To use a cliché, form should follow function. The function of the rear foot is to drive when shifting forward or to anchor (when coiling back) at the finish of any technique. Having it stick outwards will lessen its efficiency in either case. Having it point straight to the front is just as bad (like walking pigeon-toed) and will severely restrict hip mobility.

When finishing a step or shift forward, the moving front foot is essentially a brake so - along with a tightening of the inner thighs (thus keeping the legs attached to the pelvis) - the front foot must not point out: a front foot pointing out would indicate a “reaching” of the front leg when it should be driven into place by forward momentum and then stopped from going too far by “braking” the extremities, i.e. the foot and toes. If positioned properly the front foot should point slightly in and be perfectly parallel with the rear foot.

It is often quoted that the outside edge of the front foot should point straight ahead, this is so at the very least and may need to point in slightly more (a la Yahara) as it acts as a balancing counter-effect, equalizing and opposing the force of the forward thrust (or possible hip rotation from hanmi to shomen) of the movement.

We should forge a feeling that the big toes on both legs are connected right up the inside of the legs to the groin.
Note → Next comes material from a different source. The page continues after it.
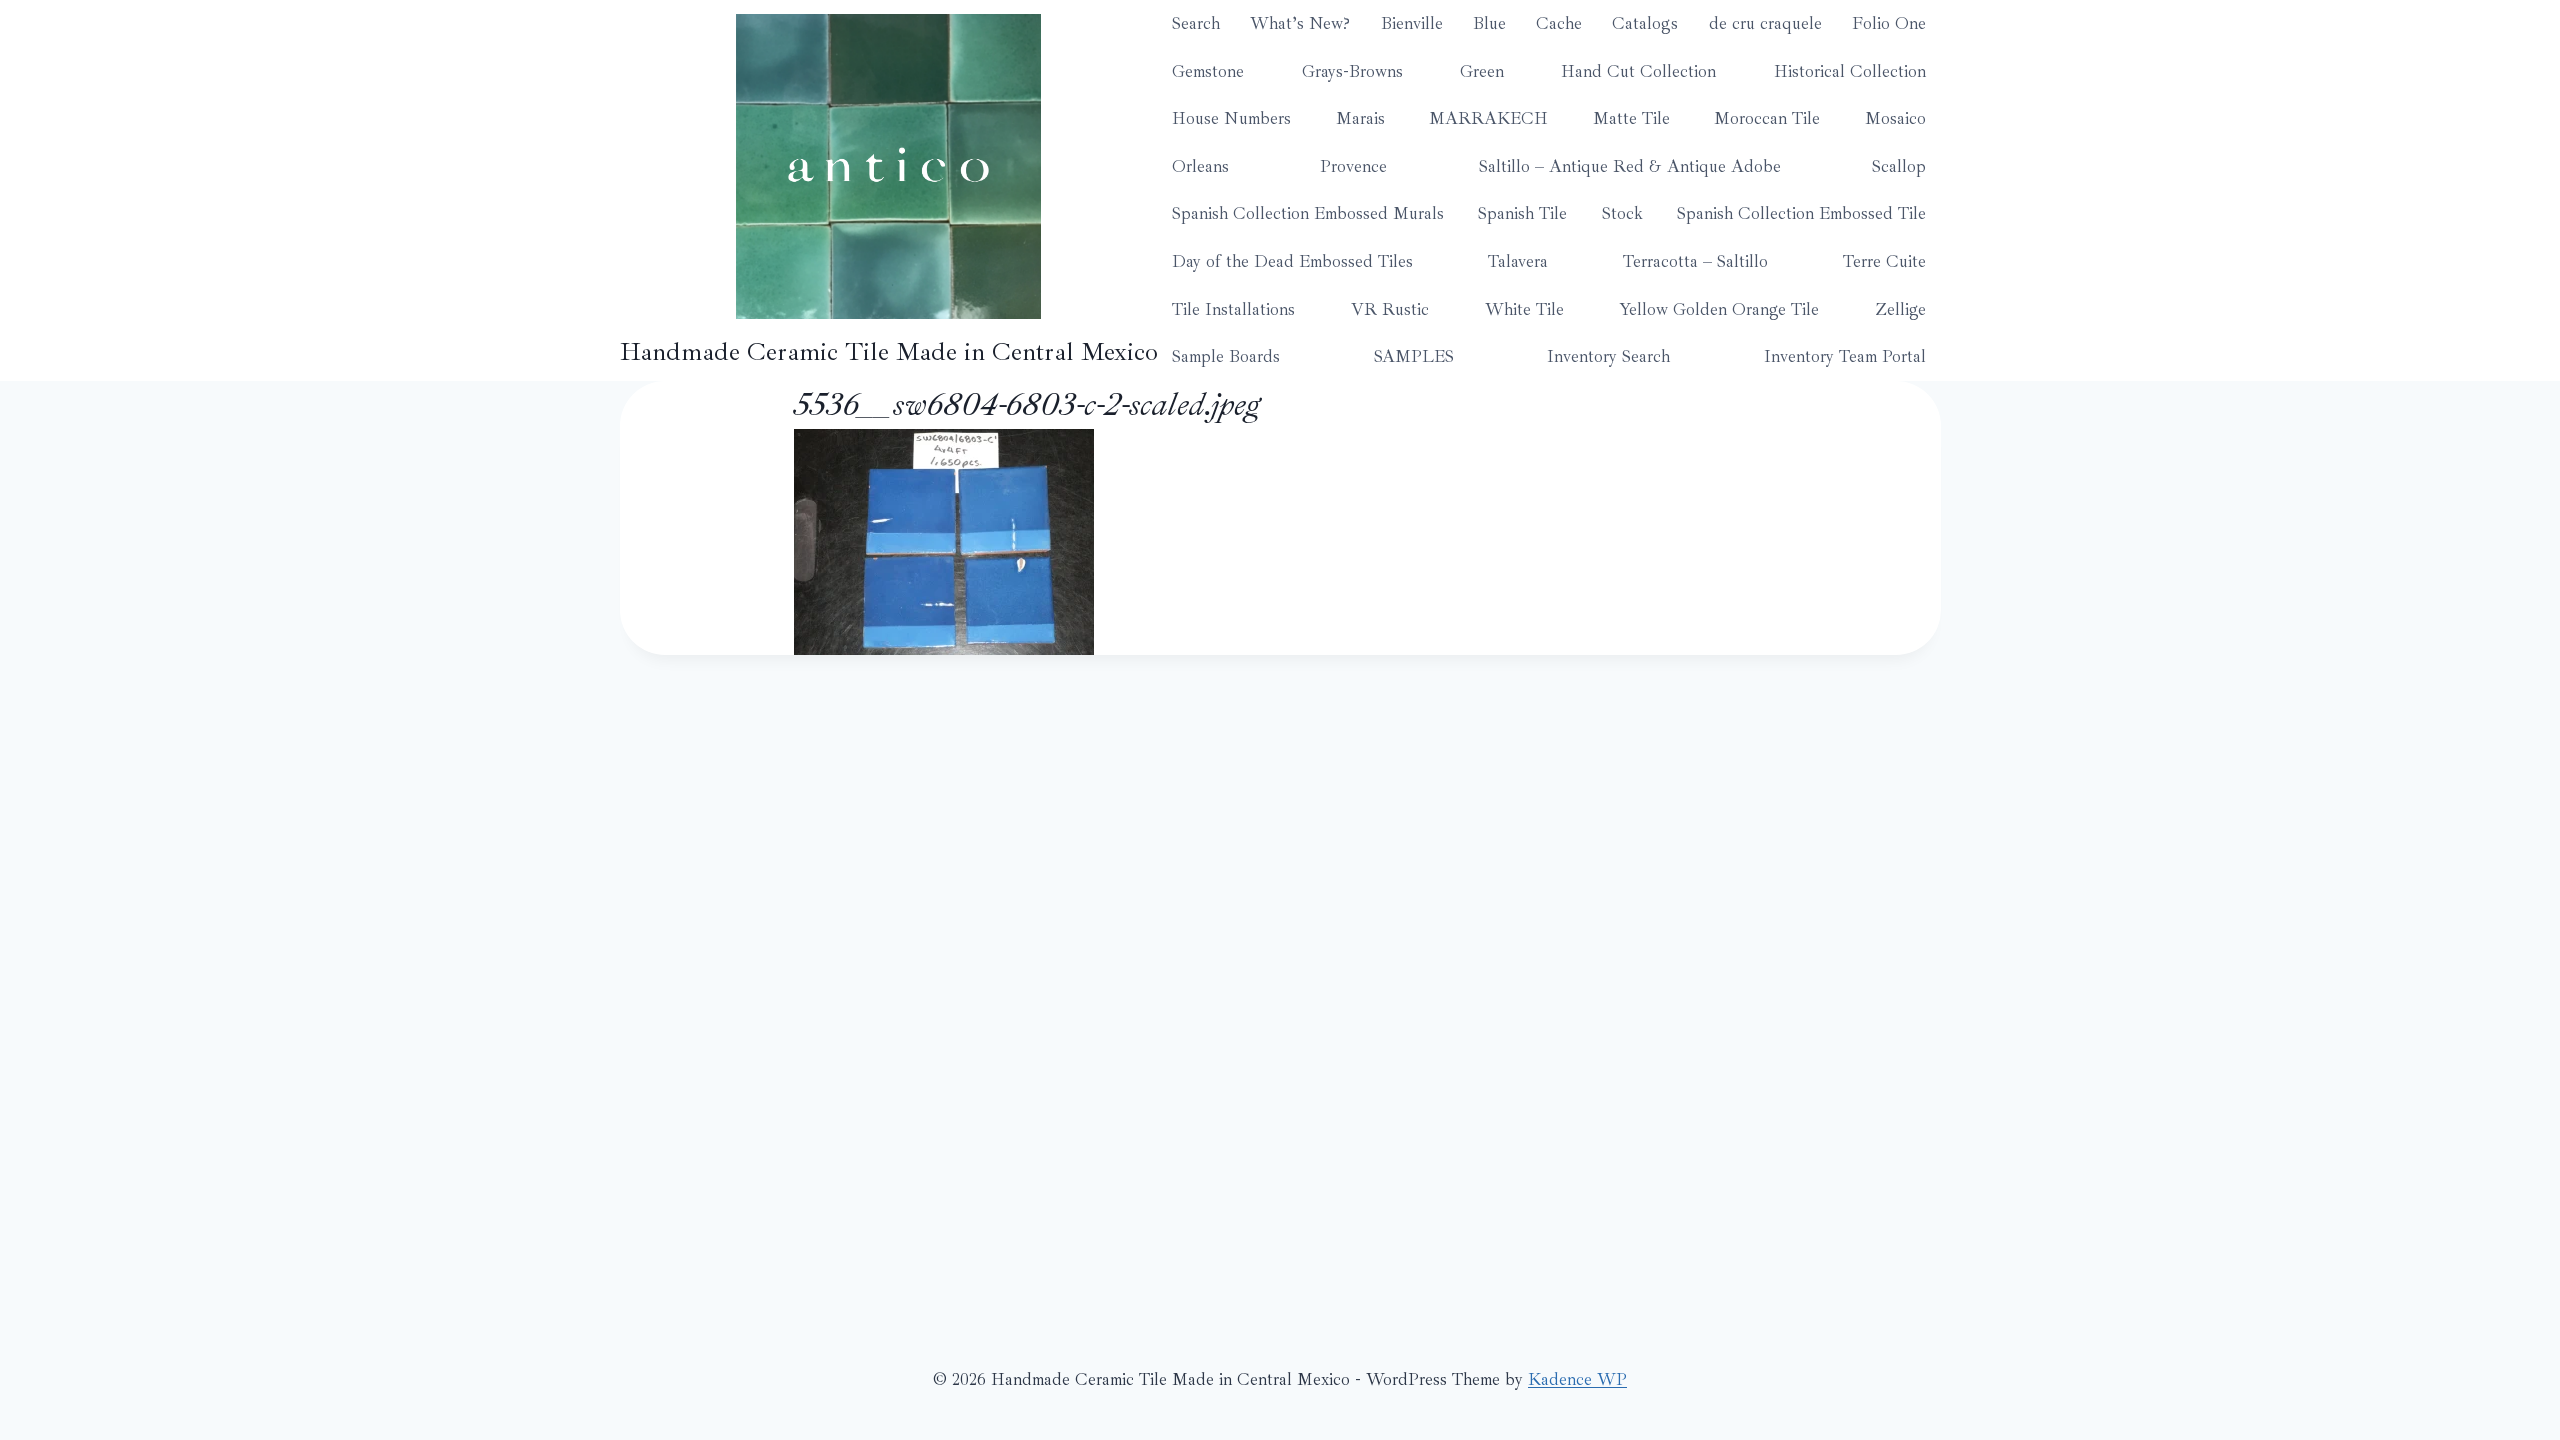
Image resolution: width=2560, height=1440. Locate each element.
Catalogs (1645, 23)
The third and equally important prime factor (after getting the angles of the front and rear feet) is the tucking of the hips under the spine. The buttocks will automatically become firm and the inner thighs will engage in order to attach the torso with stability on the legs. It should also be noted that these are the largest muscles in the human body and have tremendous bearing on stability and posture.
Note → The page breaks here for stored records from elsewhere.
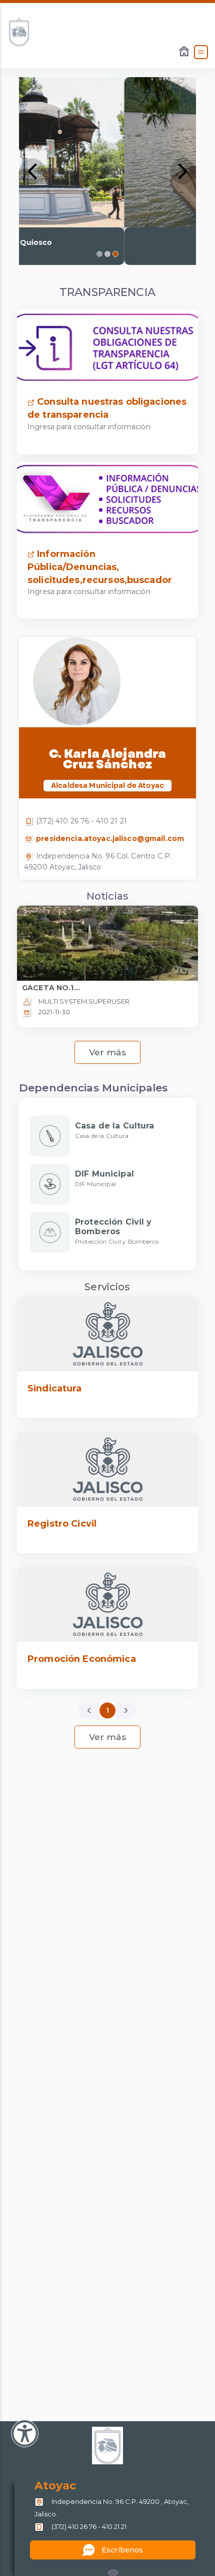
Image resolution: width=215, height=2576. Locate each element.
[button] (32, 171)
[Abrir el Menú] (201, 52)
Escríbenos (122, 2549)
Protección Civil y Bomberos (113, 1226)
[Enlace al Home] (185, 52)
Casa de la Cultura (114, 1125)
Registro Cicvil (62, 1523)
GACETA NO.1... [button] (51, 987)
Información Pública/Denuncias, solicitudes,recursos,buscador (100, 567)
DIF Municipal (104, 1174)
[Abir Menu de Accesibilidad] (24, 2433)
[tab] (99, 254)
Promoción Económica (82, 1658)
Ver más (107, 1052)
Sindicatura (55, 1388)
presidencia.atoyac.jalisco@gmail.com (109, 838)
Using these points as references and disregarding anything to do with inches, feet (or centimeters) you should now be in zenkutsu-dachi. If it feels a little small - tough - be willing to cast aside the ego. This is the base from where we can develop our karate. It is from here that you’ll be able to not only lock the loins for a solid focal moment when performing oi-zuki or gyaku-zuki (AND effectively create the spring that hanmi represents) but also allow the possibility of forging correctly the strength and flexibility of the ankles and legs.

Without being willing to strictly adhere to principles such as these, this most fundamental aspect of your karate will not get better. Disregarding them in favour of a longer stance might make your thigh muscles stronger but this development is finite and may lead to injury.
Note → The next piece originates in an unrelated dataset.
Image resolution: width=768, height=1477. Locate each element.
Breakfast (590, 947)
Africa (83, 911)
The three main positions established (front foot, back foot and hip/buttock position) we now have the essence of front stance as it should be during strict and fundamental kihon.

It is important during the initial stages of learning karate, however, that strict (and sometimes restrictive) concepts are not drilled to the point where we can’t see beyond them and our kumite becomes stiff and ideas such as raising the back heel as a logical necessity are spoken about with horror. I believe that very early on the beginner should be informed that many of the basics that he or she is learning represent ideal perfection, which is something that does not I’m afraid occur in nature.

In nature (or reality/or kumite/or actual fighting) our opponent is rarely in the right place, with the right technique, responding in the right way. They are constantly moving and surprising us. Therefore, we need to be adjustable. We need movements that can ebb and flow as the opponent inches just in and then just out of reach. In other words we need to compromise. We cannot have perfection. We can and must aim for it (the objective of kata and kihon) but we cannot have it.

Although the above explanation may appear at first to be rigidly defined, if we maintain and adhere to these three essential principles and have them as the criteria by which we gauge what zenkutsu-dachi is, we may freely compromise pretty much everything else except the posture.